For me, I would make the choice based on the openness of the course; in other words can I see where it will take me, and are the steps clearly defined, and is it where I’d like to end up. An organization, in my experience, isn’t going to cater to individual needs, and your not always going to agree with the stances, practices, or philosophies you find in a large organization. With this in mind, are you able to live with the compromises you need to make in order to learn what the organization has to teach, and is it worth it?

Many courses are simply offering a way to systematize what you are probably already learning through your own research. We all, are only knowledgeable about the things we are exposed to, mainly through books. So do the books that the organization wants you to read, fulfill their vision of the world or yours?

Are you wanting a title and notoriety or wisdom. Many go through correspondences to get a title or recognition within a community. I would ask myself if I need an organization to justify my knowledge, or if I can learn and grow as much studying on my own and not spending the money for the title.

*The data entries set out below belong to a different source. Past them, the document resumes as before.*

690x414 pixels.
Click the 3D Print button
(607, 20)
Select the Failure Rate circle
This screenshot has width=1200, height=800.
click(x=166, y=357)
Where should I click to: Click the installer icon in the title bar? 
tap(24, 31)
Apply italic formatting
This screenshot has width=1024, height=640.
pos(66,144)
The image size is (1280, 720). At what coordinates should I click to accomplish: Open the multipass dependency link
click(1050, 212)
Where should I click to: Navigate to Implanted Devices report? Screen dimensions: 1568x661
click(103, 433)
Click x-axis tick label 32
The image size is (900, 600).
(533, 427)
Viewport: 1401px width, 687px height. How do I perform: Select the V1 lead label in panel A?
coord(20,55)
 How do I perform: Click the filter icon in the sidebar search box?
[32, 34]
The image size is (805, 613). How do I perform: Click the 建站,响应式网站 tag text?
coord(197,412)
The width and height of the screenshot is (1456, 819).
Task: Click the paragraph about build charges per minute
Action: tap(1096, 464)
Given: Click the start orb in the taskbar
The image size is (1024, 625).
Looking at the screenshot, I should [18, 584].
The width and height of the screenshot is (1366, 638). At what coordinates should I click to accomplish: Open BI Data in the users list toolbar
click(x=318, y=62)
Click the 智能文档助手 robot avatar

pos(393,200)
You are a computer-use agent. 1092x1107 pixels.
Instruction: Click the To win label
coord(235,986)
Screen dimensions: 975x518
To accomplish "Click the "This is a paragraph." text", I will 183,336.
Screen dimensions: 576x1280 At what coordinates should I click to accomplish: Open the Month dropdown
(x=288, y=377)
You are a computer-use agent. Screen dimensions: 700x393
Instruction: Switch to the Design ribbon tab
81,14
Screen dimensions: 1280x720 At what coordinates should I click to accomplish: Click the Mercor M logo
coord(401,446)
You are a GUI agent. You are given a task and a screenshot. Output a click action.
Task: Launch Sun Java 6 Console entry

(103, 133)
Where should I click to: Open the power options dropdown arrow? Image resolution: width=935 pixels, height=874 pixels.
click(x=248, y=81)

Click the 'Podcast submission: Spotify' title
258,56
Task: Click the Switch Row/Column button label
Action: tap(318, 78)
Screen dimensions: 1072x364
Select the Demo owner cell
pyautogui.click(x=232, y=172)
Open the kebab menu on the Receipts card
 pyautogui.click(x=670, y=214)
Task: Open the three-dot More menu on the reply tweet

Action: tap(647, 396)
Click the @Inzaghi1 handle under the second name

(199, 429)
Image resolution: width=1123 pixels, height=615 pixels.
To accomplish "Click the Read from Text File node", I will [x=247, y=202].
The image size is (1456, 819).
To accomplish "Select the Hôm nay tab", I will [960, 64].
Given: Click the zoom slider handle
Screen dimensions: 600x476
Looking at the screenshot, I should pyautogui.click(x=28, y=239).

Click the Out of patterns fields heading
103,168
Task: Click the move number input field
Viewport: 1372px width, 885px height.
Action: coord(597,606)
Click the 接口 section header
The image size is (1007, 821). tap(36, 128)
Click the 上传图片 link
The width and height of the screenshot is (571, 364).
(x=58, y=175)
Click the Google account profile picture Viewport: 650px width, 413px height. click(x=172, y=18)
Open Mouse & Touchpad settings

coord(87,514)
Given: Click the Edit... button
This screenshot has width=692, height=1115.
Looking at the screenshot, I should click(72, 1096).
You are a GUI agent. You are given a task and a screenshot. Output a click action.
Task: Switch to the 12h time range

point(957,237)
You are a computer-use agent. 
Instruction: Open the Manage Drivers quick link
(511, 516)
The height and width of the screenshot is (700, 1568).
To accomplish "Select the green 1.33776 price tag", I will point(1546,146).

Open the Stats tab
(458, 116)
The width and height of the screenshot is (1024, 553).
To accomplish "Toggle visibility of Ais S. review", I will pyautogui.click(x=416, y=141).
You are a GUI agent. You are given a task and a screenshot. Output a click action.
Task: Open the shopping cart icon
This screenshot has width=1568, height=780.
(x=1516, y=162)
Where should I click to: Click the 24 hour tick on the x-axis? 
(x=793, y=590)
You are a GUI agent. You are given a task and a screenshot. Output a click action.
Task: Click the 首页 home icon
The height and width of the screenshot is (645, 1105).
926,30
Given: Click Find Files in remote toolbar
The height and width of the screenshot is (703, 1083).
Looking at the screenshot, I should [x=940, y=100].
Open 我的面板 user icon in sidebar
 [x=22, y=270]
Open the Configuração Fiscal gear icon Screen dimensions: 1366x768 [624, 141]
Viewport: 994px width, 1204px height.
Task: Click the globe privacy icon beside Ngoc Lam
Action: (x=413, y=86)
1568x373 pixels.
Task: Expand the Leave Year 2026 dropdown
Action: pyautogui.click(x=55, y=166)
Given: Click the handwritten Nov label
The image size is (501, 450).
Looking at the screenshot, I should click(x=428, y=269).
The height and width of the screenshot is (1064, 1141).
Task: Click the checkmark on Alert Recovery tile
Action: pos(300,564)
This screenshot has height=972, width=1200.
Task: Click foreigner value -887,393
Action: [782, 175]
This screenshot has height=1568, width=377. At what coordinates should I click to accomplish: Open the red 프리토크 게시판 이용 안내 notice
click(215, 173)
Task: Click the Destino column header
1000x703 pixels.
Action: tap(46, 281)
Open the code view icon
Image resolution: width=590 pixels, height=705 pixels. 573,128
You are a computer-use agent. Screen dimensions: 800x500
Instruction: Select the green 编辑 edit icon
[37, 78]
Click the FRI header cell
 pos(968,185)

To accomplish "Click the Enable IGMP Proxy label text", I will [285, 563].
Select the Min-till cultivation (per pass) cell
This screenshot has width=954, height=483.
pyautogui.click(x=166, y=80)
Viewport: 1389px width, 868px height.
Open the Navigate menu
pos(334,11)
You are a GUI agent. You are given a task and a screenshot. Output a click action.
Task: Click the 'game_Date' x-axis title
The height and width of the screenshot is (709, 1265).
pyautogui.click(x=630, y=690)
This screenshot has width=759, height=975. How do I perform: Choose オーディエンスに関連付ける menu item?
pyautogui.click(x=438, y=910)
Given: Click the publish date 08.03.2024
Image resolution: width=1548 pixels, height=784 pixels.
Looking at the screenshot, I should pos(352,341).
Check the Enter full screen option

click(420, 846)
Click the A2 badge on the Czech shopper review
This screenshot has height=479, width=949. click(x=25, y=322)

A big plus to correspondence courses is the community that comes with it. It may be of value to you to learn with others and journey with others on the same path. And to be able to discuss a curriculum you may be challenged with.

  • Specifically regarding the ADF Dedicant Program. Overall it’s a good course to complete, and I completed it several several years ago and glad I did. But it is a program that teaches you the ADF vision and their version of Druidry; OBOD and BDO are completely different ways to practice and see Druidry historically and it’s progression in the modern world.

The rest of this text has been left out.